» Exercise description:
Going through the lines below, tally those that include "agent", and give only the number.

» Material for this exercise:
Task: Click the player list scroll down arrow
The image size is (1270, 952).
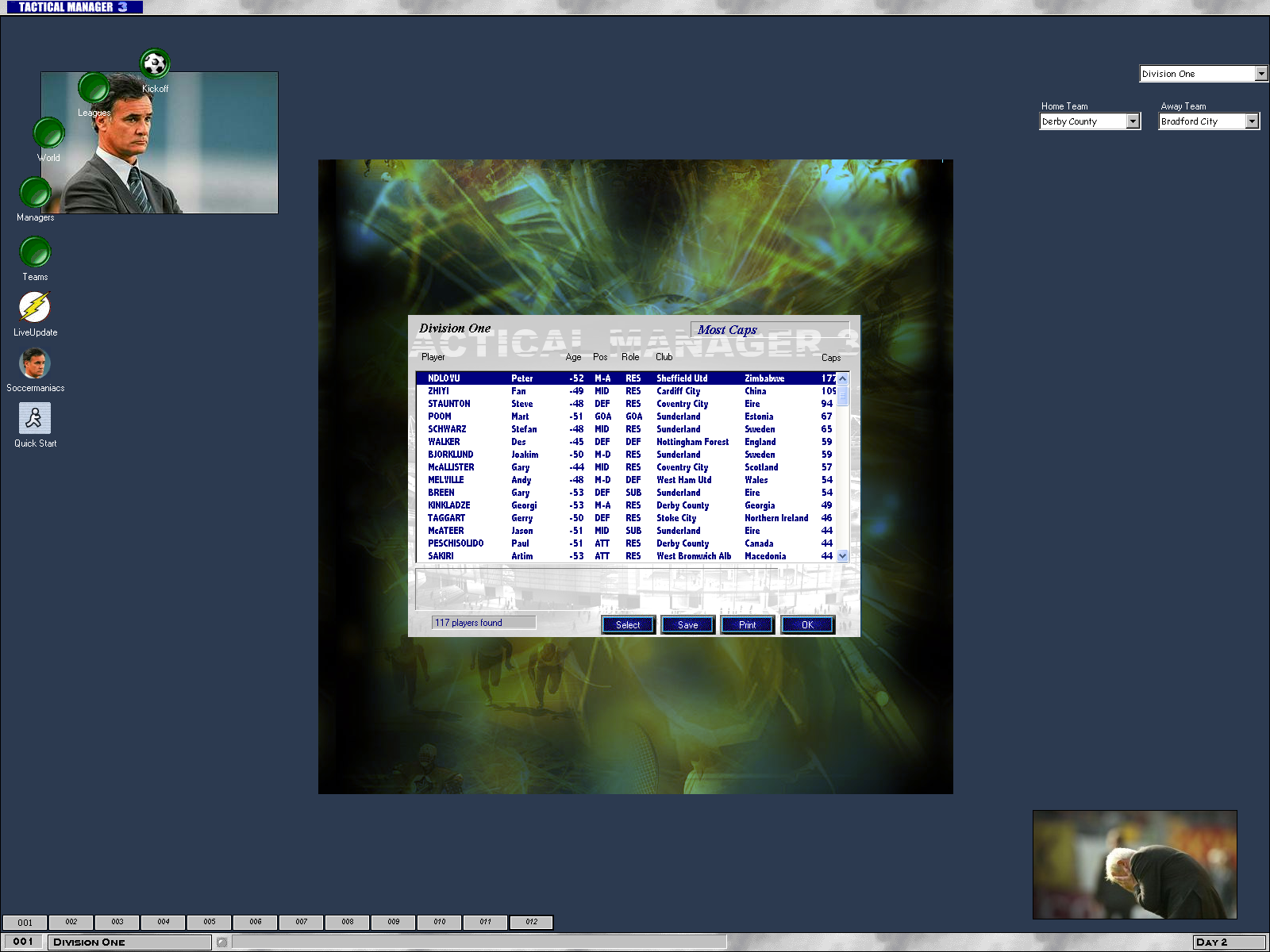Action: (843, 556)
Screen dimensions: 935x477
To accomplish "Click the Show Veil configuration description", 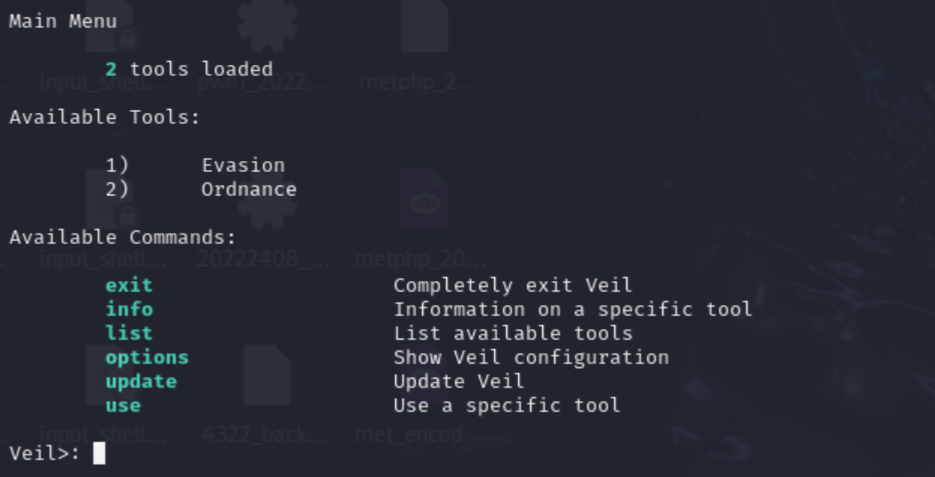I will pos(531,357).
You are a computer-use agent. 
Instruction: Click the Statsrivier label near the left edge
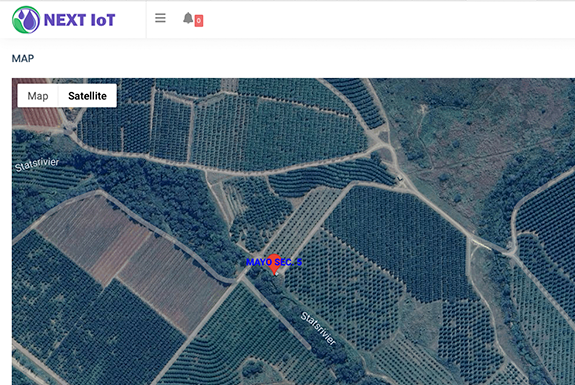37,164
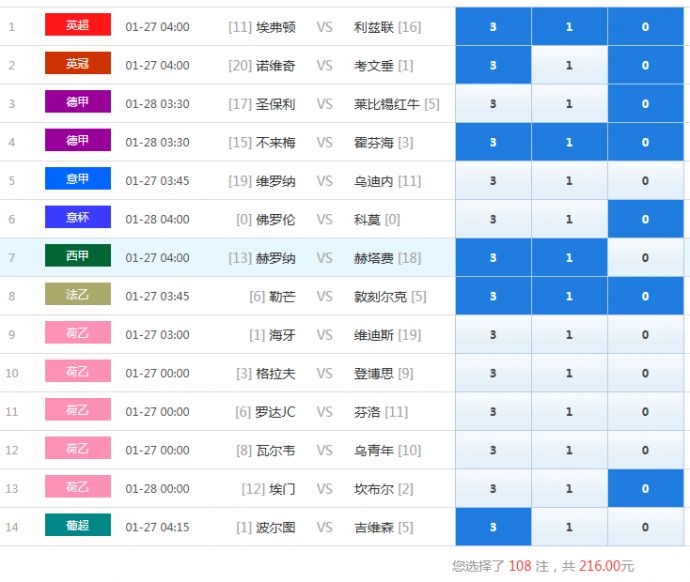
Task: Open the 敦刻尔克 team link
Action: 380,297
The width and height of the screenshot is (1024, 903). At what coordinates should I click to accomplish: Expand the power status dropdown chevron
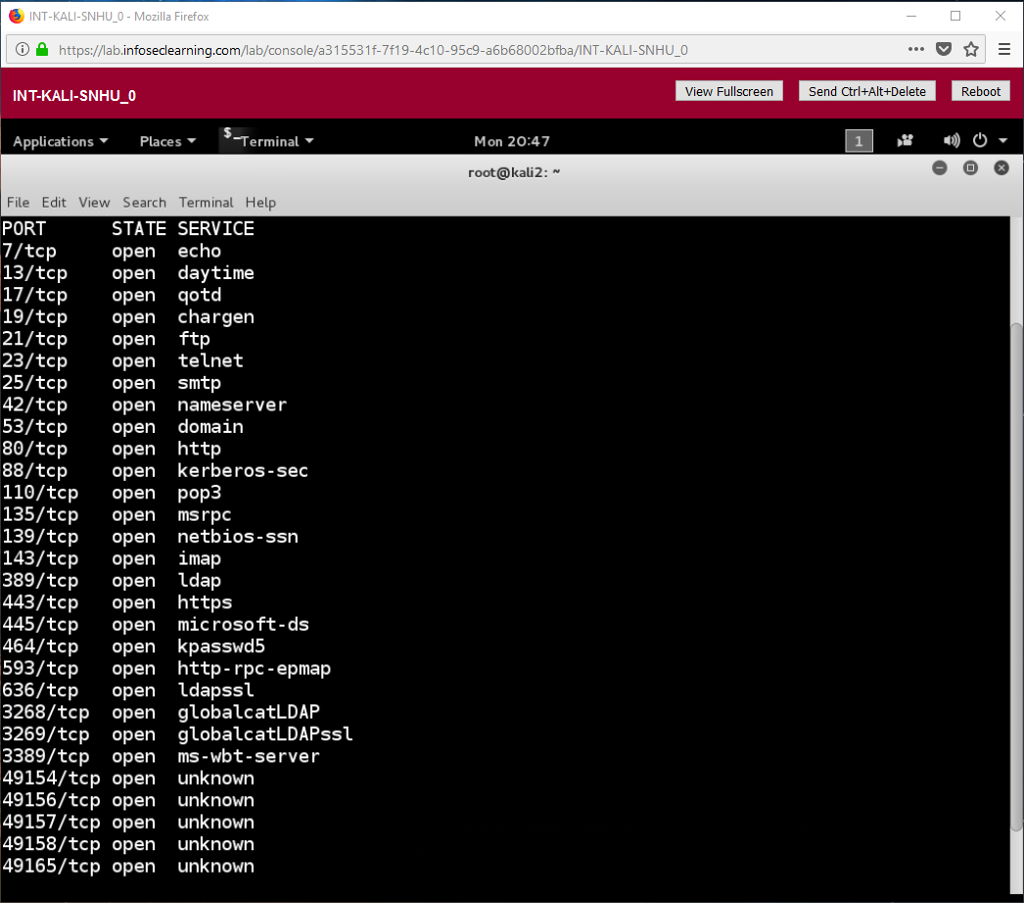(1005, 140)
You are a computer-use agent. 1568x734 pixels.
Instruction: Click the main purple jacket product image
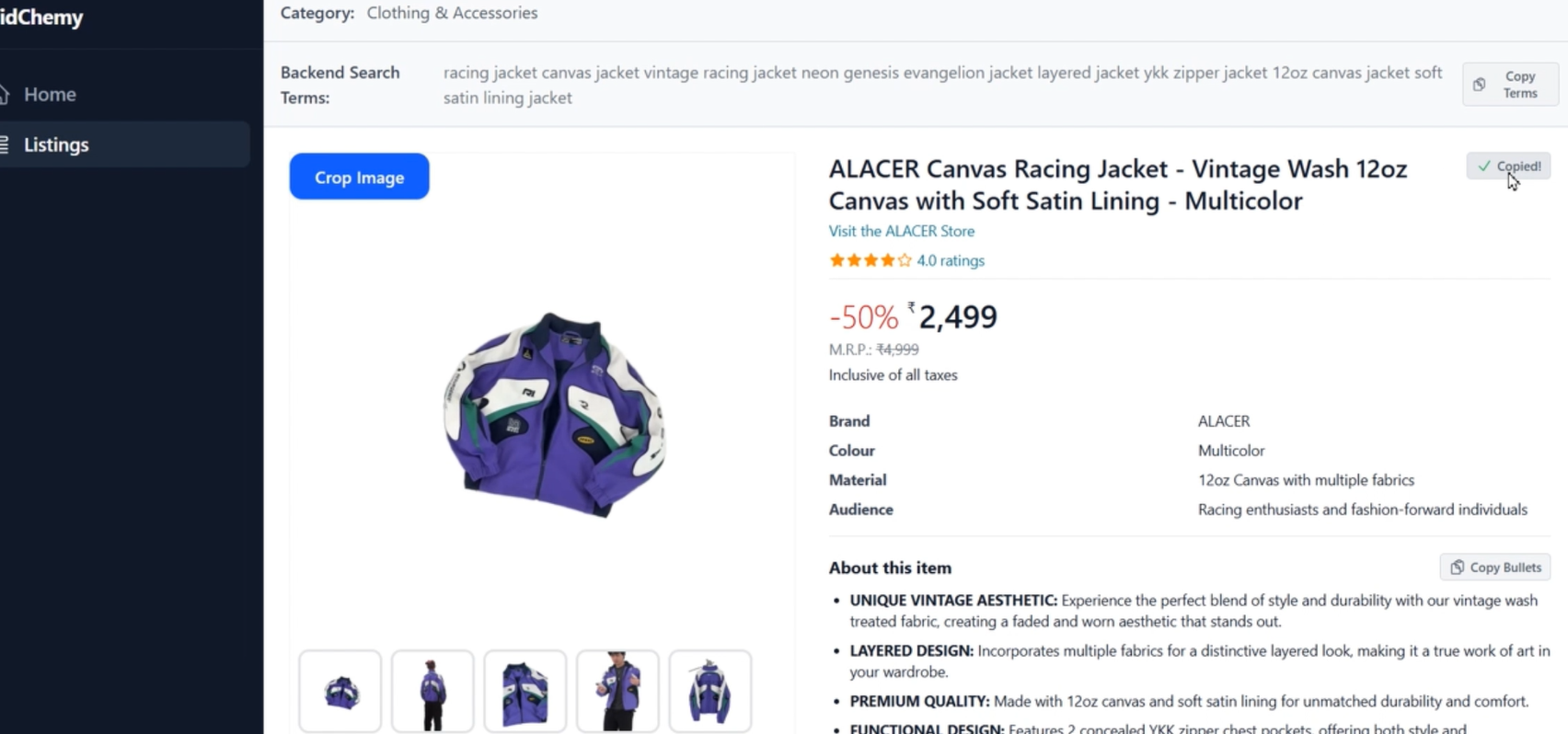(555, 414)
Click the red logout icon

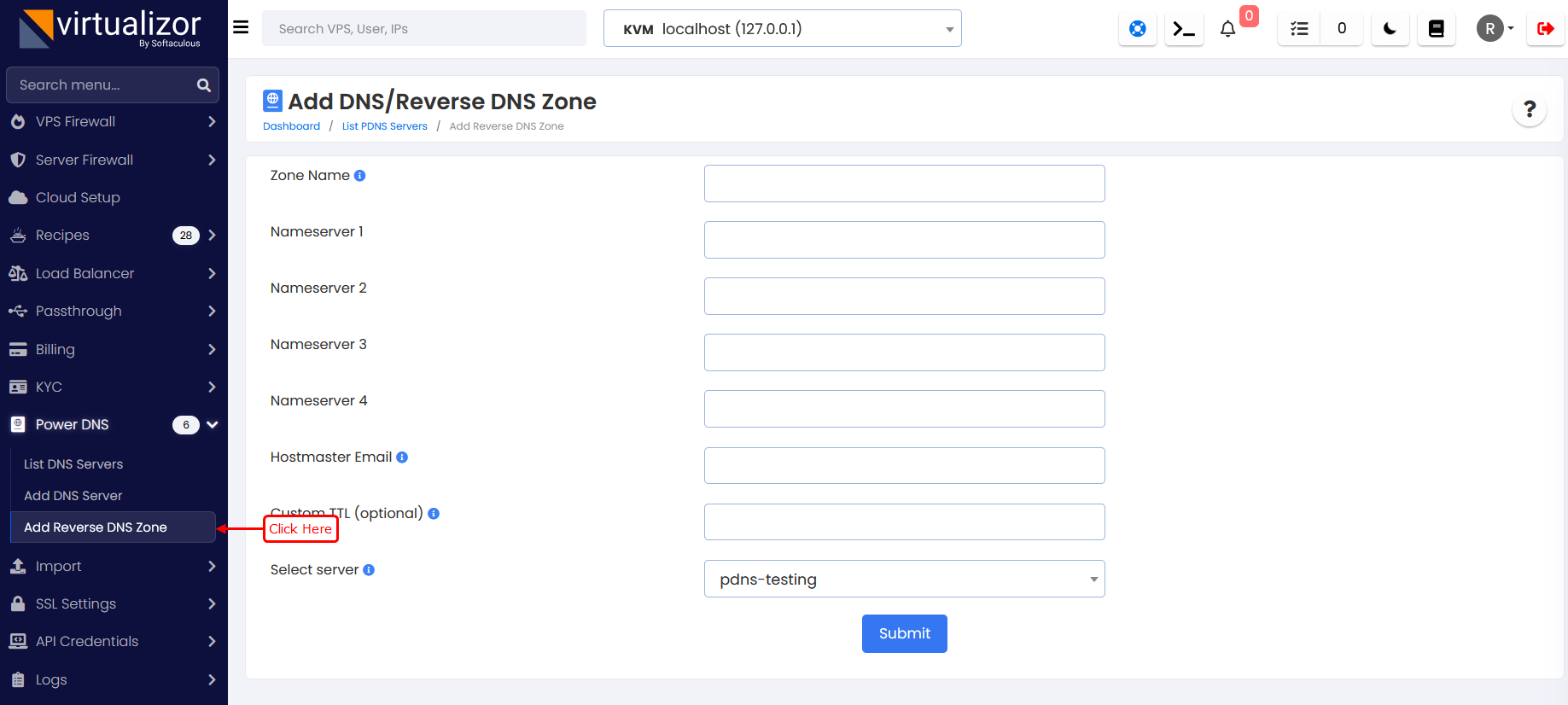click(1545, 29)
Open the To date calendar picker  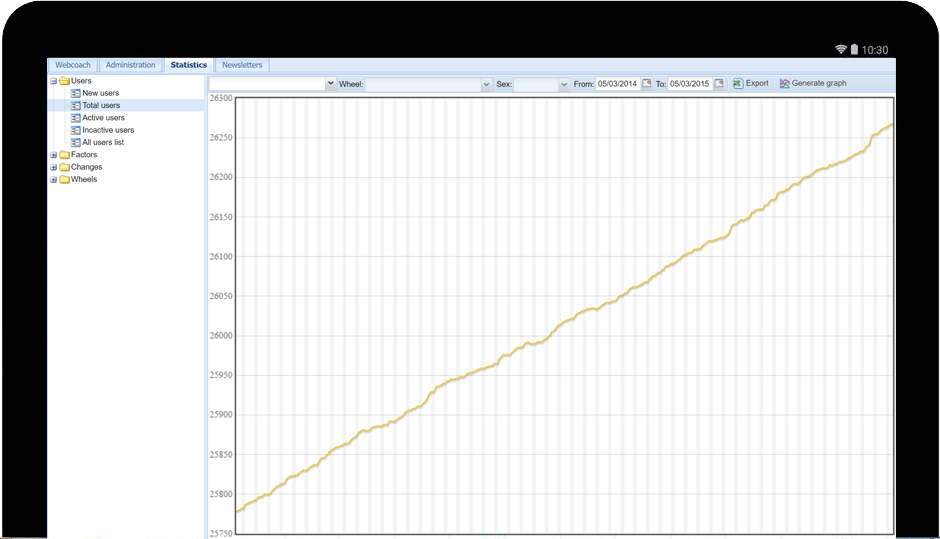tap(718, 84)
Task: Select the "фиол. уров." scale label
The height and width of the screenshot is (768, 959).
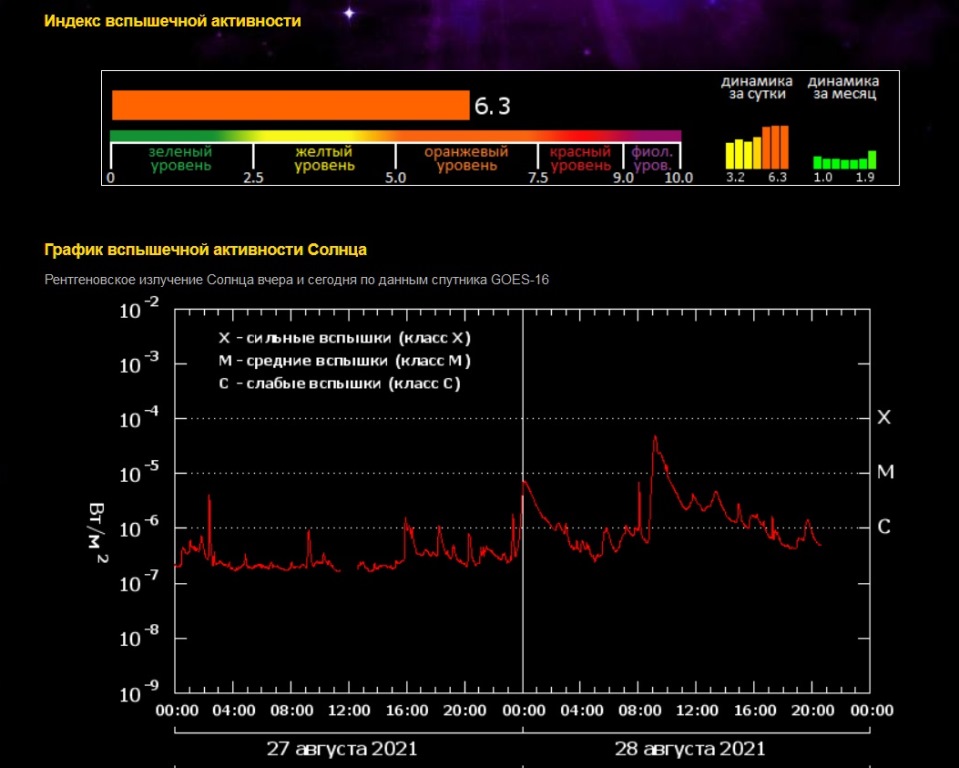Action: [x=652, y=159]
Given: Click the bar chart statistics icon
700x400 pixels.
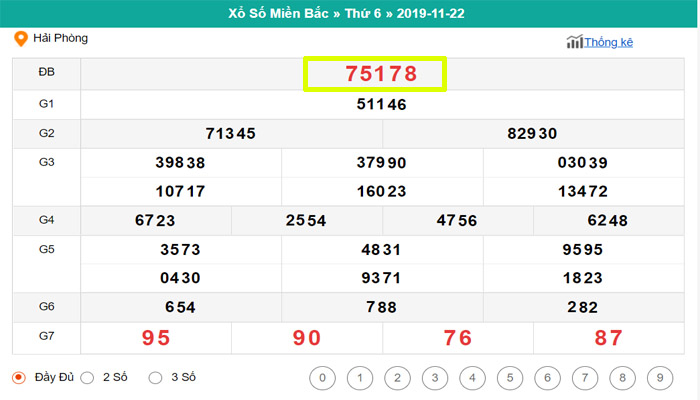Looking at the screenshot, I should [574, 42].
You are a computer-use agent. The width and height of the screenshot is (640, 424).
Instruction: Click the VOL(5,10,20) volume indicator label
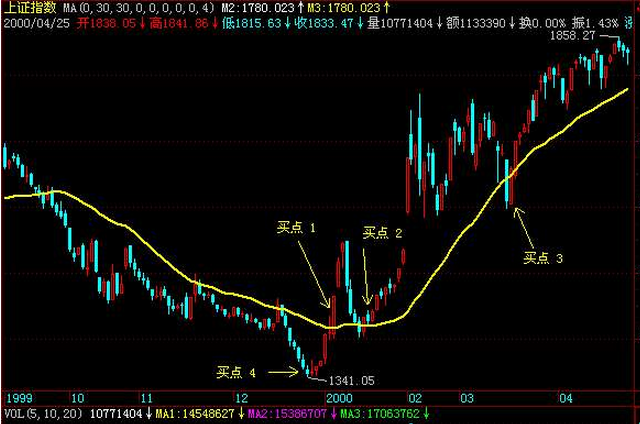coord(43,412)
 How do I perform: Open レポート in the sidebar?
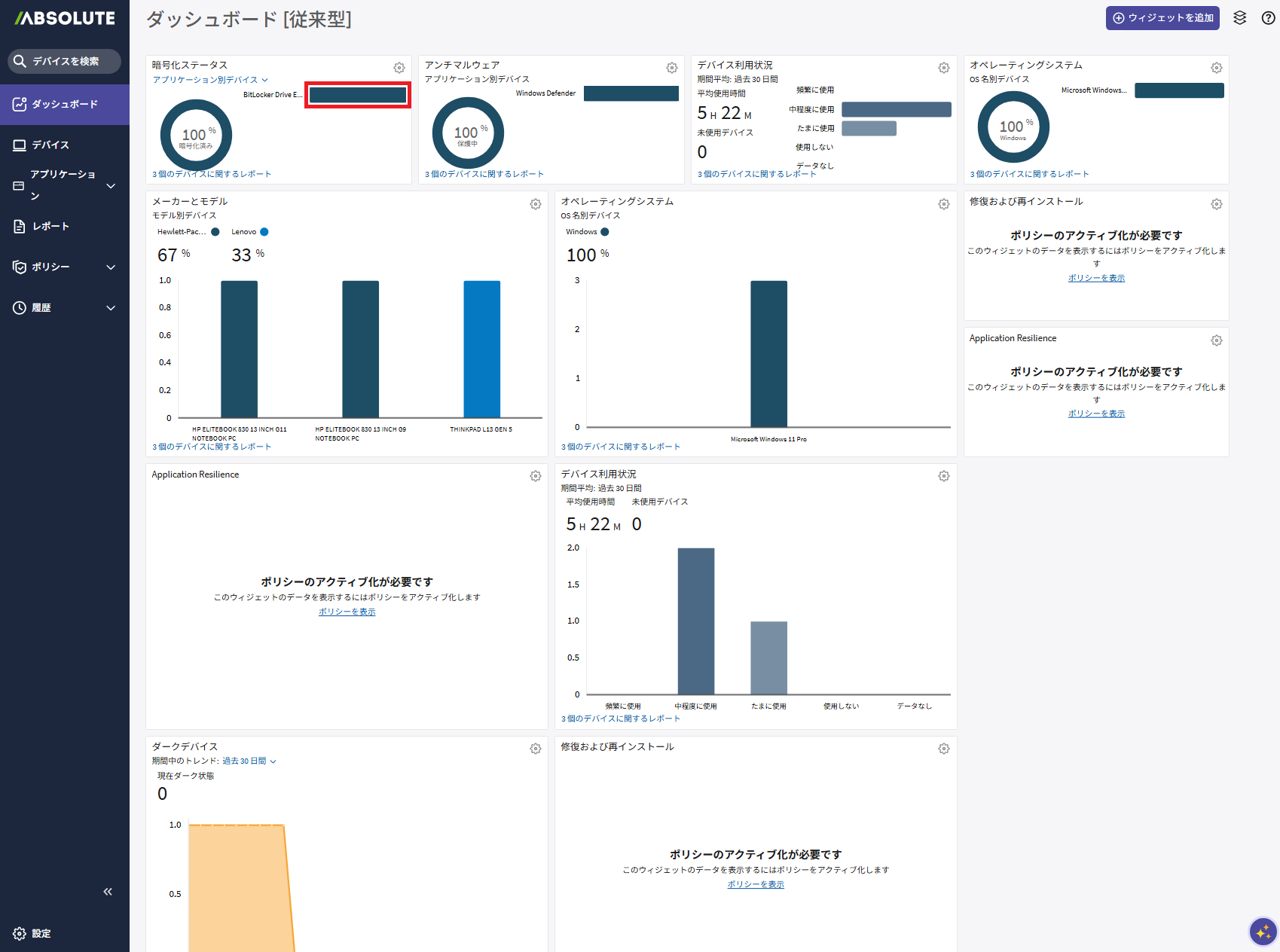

» Written solution:
3